• **VORLIEGENDER TEXT**

Ich schlie­ße das Brow­ser­fens­ter und star­re auf den lee­ren Bild­schirm. Wäh­rend ich mich bemü­he, mir ein­zu­re­den, dass wir den Tumor früh­zei­tig ent­deckt haben – seit­dem ist kei­ne Woche ver­gan­gen –, und es unwahr­schein­lich ist, dass sich in so kur­zer Zeit bereits Toch­ter­ge­schwuls­te gebil­det haben, spie­len sich vor mei­nem inne­ren Auge ganz ande­re Sze­nen ab – und statt Zuver­sicht ist da nur noch Angst. Dirk sagt, wenn das so ist, fah­ren wir noch ein letz­tes Mal ans Meer. Ich sage, ich weiß nicht – und fra­ge mich, ob wir einen Tan­nen­baum auf ihrem Grab pflan­zen sollen.

• **DATENZEILEN**
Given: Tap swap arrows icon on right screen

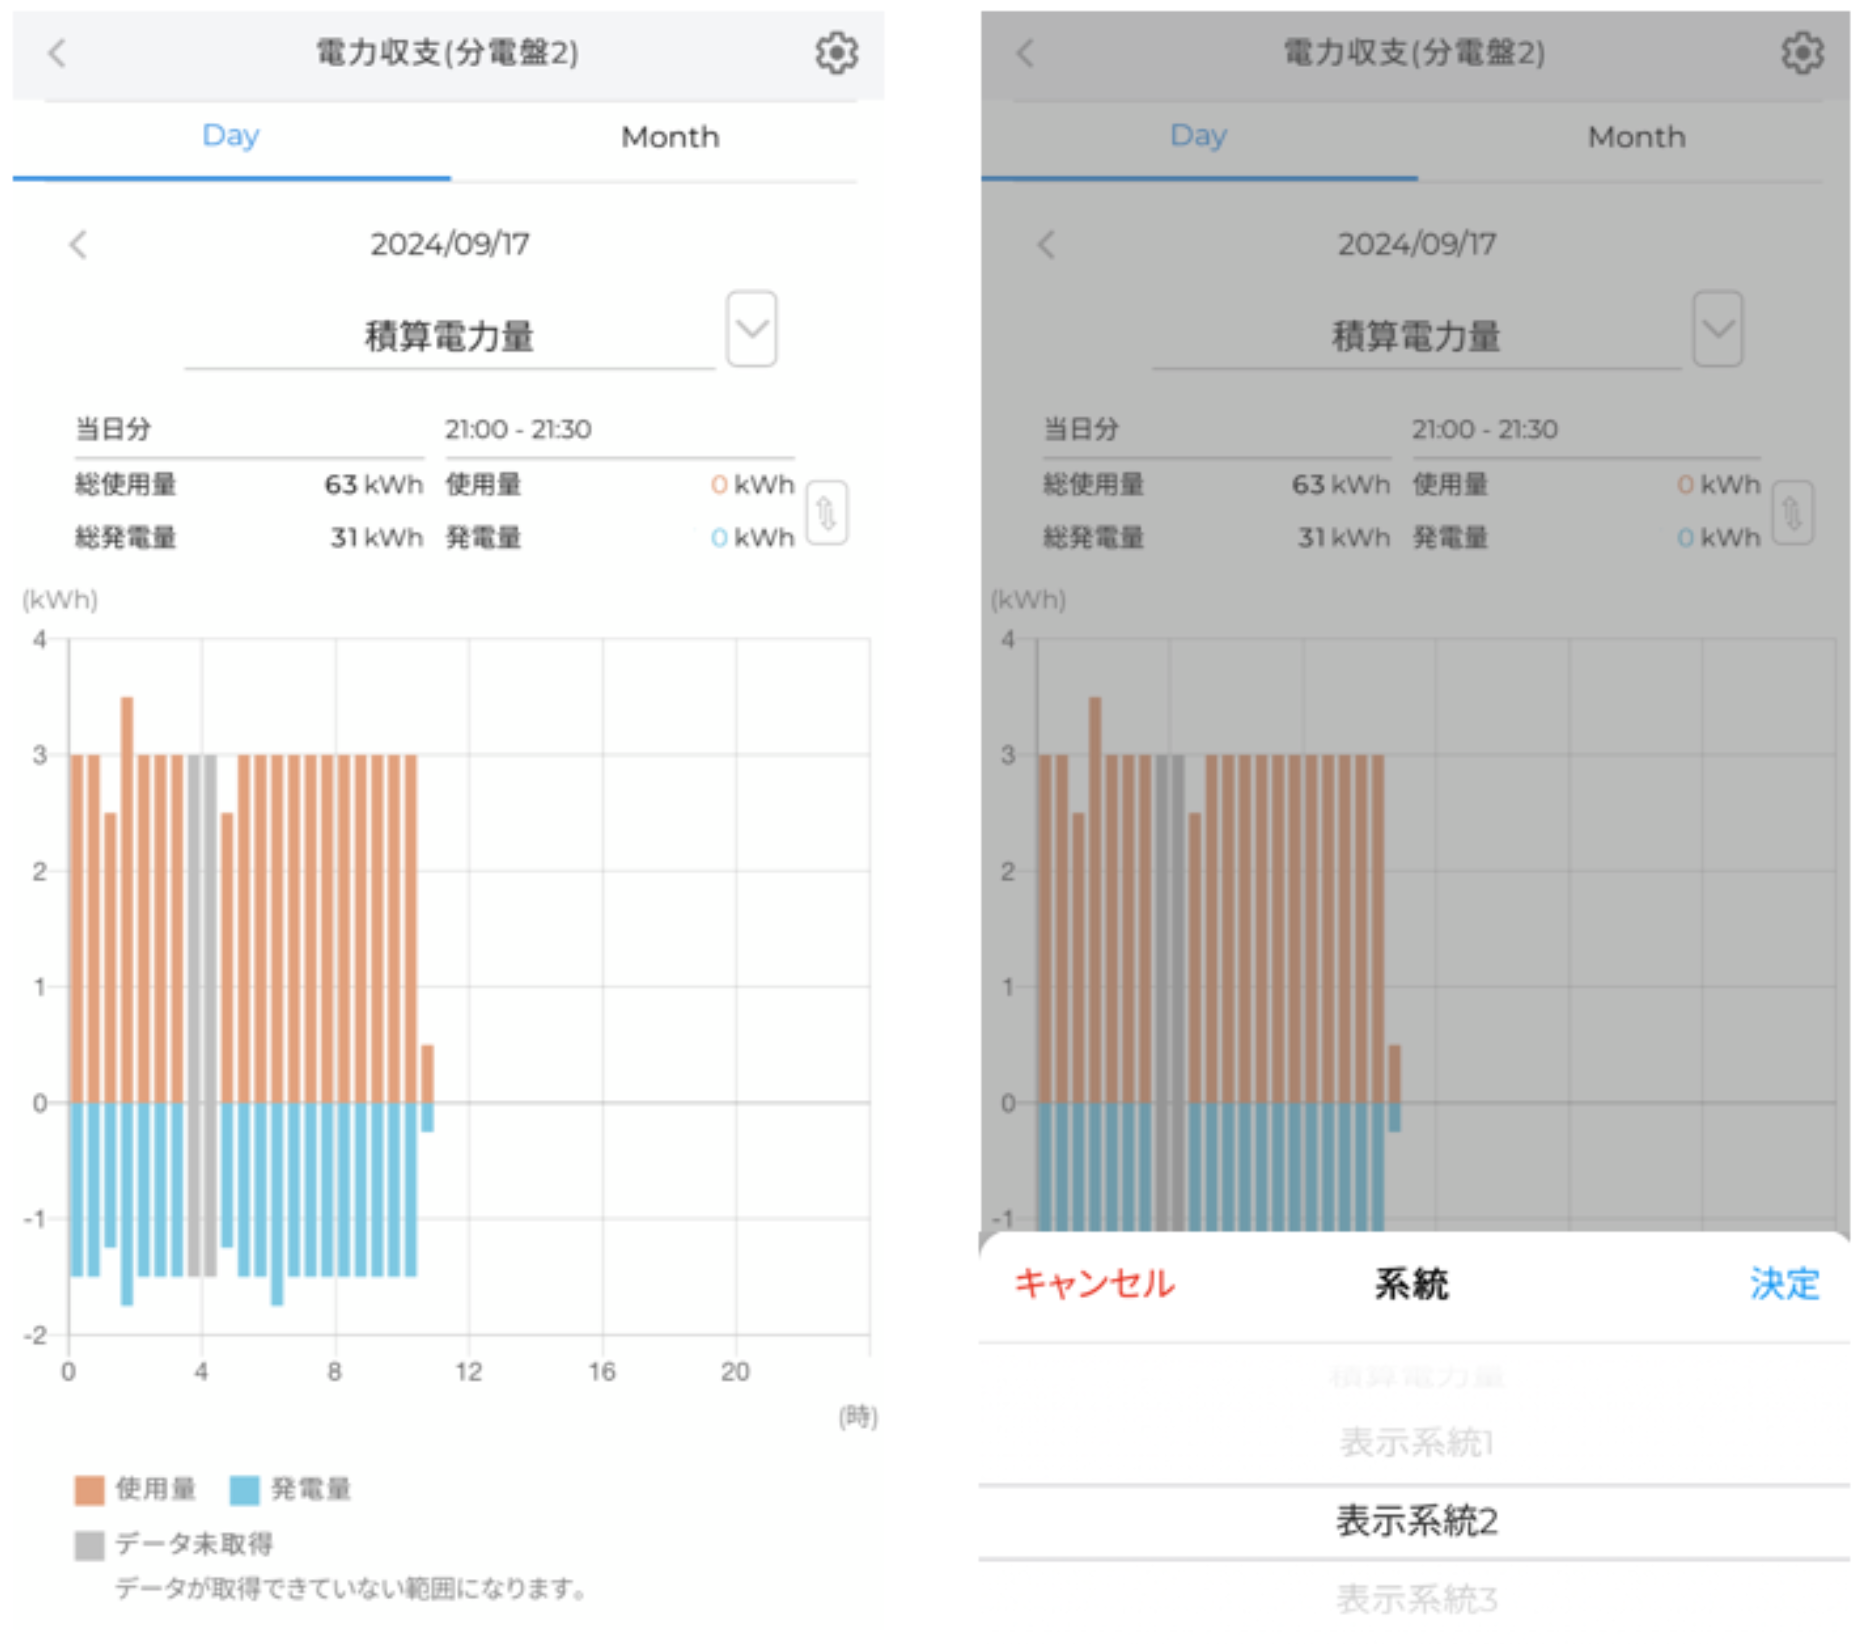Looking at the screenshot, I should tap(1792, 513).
* * *
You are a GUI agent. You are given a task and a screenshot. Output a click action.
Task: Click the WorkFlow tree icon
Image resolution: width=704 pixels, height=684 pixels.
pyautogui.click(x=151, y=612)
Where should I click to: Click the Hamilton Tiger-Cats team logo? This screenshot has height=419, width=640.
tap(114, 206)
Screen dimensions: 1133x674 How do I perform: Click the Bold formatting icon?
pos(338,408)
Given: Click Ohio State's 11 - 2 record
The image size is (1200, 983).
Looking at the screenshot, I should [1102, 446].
==
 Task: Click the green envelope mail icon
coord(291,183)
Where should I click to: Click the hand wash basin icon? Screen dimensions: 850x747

• **AUFGABE**
Schreib bitte aus dem vorliegenden Text die Stelle ab, die mit „Ich schlie­ße das“ beginnt und bis einschließlich „Grab pflan­zen sollen.“ weitergeht.

• **ANTWORT**
Ich schlie­ße das Brow­ser­fens­ter und star­re auf den lee­ren Bild­schirm. Wäh­rend ich mich bemü­he, mir ein­zu­re­den, dass wir den Tumor früh­zei­tig ent­deckt haben – seit­dem ist kei­ne Woche ver­gan­gen –, und es unwahr­schein­lich ist, dass sich in so kur­zer Zeit bereits Toch­ter­ge­schwuls­te gebil­det haben, spie­len sich vor mei­nem inne­ren Auge ganz ande­re Sze­nen ab – und statt Zuver­sicht ist da nur noch Angst. Dirk sagt, wenn das so ist, fah­ren wir noch ein letz­tes Mal ans Meer. Ich sage, ich weiß nicht – und fra­ge mich, ob wir einen Tan­nen­baum auf ihrem Grab pflan­zen sollen.